Required task: Output the material below as a JSON array of strings, with one string for each line and no entries for blank lines.

Excerpted records:
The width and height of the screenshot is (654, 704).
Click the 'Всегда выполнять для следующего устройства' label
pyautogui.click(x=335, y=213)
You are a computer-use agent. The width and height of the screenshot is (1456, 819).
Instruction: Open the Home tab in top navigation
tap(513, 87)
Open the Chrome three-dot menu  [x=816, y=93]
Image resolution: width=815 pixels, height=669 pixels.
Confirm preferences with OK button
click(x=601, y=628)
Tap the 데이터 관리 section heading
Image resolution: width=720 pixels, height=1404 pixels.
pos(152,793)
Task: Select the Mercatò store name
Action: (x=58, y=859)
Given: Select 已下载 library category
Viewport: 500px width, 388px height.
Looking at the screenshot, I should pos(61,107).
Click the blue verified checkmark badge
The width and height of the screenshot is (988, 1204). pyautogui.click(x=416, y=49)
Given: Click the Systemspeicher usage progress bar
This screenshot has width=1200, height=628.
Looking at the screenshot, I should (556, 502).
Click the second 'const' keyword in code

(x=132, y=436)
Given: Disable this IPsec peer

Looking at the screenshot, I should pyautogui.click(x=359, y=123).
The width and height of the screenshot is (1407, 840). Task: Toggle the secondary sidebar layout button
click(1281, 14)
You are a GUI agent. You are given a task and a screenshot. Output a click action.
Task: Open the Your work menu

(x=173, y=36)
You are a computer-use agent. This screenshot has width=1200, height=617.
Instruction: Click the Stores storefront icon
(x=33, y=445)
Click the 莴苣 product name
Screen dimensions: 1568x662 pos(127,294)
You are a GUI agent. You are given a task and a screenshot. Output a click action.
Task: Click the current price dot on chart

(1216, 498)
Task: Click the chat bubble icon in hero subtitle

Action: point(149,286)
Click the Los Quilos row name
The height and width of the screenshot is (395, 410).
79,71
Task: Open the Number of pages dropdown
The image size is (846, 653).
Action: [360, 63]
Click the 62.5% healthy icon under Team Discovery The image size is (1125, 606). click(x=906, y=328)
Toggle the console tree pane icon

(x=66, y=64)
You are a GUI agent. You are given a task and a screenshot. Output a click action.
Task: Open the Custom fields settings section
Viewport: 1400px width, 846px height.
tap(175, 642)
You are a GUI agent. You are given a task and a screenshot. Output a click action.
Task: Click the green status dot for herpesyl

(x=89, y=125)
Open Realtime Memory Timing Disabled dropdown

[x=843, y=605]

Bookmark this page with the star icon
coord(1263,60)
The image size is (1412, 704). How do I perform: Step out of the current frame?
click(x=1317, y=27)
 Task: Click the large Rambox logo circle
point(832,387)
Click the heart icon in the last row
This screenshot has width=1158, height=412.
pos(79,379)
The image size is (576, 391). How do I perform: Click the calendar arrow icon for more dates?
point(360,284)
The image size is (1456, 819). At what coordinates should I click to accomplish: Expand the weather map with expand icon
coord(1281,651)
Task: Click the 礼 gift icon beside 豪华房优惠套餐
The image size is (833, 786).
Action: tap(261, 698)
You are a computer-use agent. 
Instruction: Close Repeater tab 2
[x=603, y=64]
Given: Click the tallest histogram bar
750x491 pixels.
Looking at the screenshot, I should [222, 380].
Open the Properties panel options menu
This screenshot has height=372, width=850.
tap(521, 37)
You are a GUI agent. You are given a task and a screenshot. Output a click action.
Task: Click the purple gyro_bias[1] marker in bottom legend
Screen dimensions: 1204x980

The reply:
[
  "The width and height of the screenshot is (654, 704).",
  "Click the 'Всегда выполнять для следующего устройства' label",
  "pyautogui.click(x=335, y=213)",
  "You are a computer-use agent. The width and height of the screenshot is (1456, 819).",
  "Instruction: Open the Home tab in top navigation",
  "tap(513, 87)",
  "Open the Chrome three-dot menu  [x=816, y=93]",
  "Image resolution: width=815 pixels, height=669 pixels.",
  "Confirm preferences with OK button",
  "click(x=601, y=628)",
  "Tap the 데이터 관리 section heading",
  "Image resolution: width=720 pixels, height=1404 pixels.",
  "pos(152,793)",
  "Task: Select the Mercatò store name",
  "Action: (x=58, y=859)",
  "Given: Select 已下载 library category",
  "Viewport: 500px width, 388px height.",
  "Looking at the screenshot, I should pos(61,107).",
  "Click the blue verified checkmark badge",
  "The width and height of the screenshot is (988, 1204). pyautogui.click(x=416, y=49)",
  "Given: Click the Systemspeicher usage progress bar",
  "This screenshot has width=1200, height=628.",
  "Looking at the screenshot, I should (556, 502).",
  "Click the second 'const' keyword in code",
  "(x=132, y=436)",
  "Given: Disable this IPsec peer",
  "Looking at the screenshot, I should pyautogui.click(x=359, y=123).",
  "The width and height of the screenshot is (1407, 840). Task: Toggle the secondary sidebar layout button",
  "click(1281, 14)",
  "You are a GUI agent. You are given a task and a screenshot. Output a click action.",
  "Task: Open the Your work menu",
  "(x=173, y=36)",
  "You are a computer-use agent. This screenshot has width=1200, height=617.",
  "Instruction: Click the Stores storefront icon",
  "(x=33, y=445)",
  "Click the 莴苣 product name",
  "Screen dimensions: 1568x662 pos(127,294)",
  "You are a GUI agent. You are given a task and a screenshot. Output a click action.",
  "Task: Click the current price dot on chart",
  "(1216, 498)",
  "Task: Click the chat bubble icon in hero subtitle",
  "Action: point(149,286)",
  "Click the Los Quilos row name",
  "The height and width of the screenshot is (395, 410).",
  "79,71",
  "Task: Open the Number of pages dropdown",
  "The image size is (846, 653).",
  "Action: [360, 63]",
  "Click the 62.5% healthy icon under Team Discovery The image size is (1125, 606). click(x=906, y=328)",
  "Toggle the console tree pane icon",
  "(x=66, y=64)",
  "You are a GUI agent. You are given a task and a screenshot. Output a click action.",
  "Task: Open the Custom fields settings section",
  "Viewport: 1400px width, 846px height.",
  "tap(175, 642)",
  "You are a GUI agent. You are given a task and a screenshot. Output a click action.",
  "Task: Click the green status dot for herpesyl",
  "(x=89, y=125)",
  "Open Realtime Memory Timing Disabled dropdown",
  "[x=843, y=605]",
  "Bookmark this page with the star icon",
  "coord(1263,60)",
  "The image size is (1412, 704). How do I perform: Step out of the current frame?",
  "click(x=1317, y=27)",
  " Task: Click the large Rambox logo circle",
  "point(832,387)",
  "Click the heart icon in the last row",
  "This screenshot has width=1158, height=412.",
  "pos(79,379)",
  "The image size is (576, 391). How do I perform: Click the calendar arrow icon for more dates?",
  "point(360,284)",
  "The image size is (1456, 819). At what coordinates should I click to accomplish: Expand the weather map with expand icon",
  "coord(1281,651)",
  "Task: Click the 礼 gift icon beside 豪华房优惠套餐",
  "The image size is (833, 786).",
  "Action: tap(261, 698)",
  "You are a computer-use agent. ",
  "Instruction: Close Repeater tab 2",
  "[x=603, y=64]",
  "Given: Click the tallest histogram bar",
  "750x491 pixels.",
  "Looking at the screenshot, I should [222, 380].",
  "Open the Properties panel options menu",
  "This screenshot has height=372, width=850.",
  "tap(521, 37)",
  "You are a GUI agent. You are given a task and a screenshot. Output a click action.",
  "Task: Click the purple gyro_bias[1] marker in bottom legend",
  "Screen dimensions: 1204x980"
]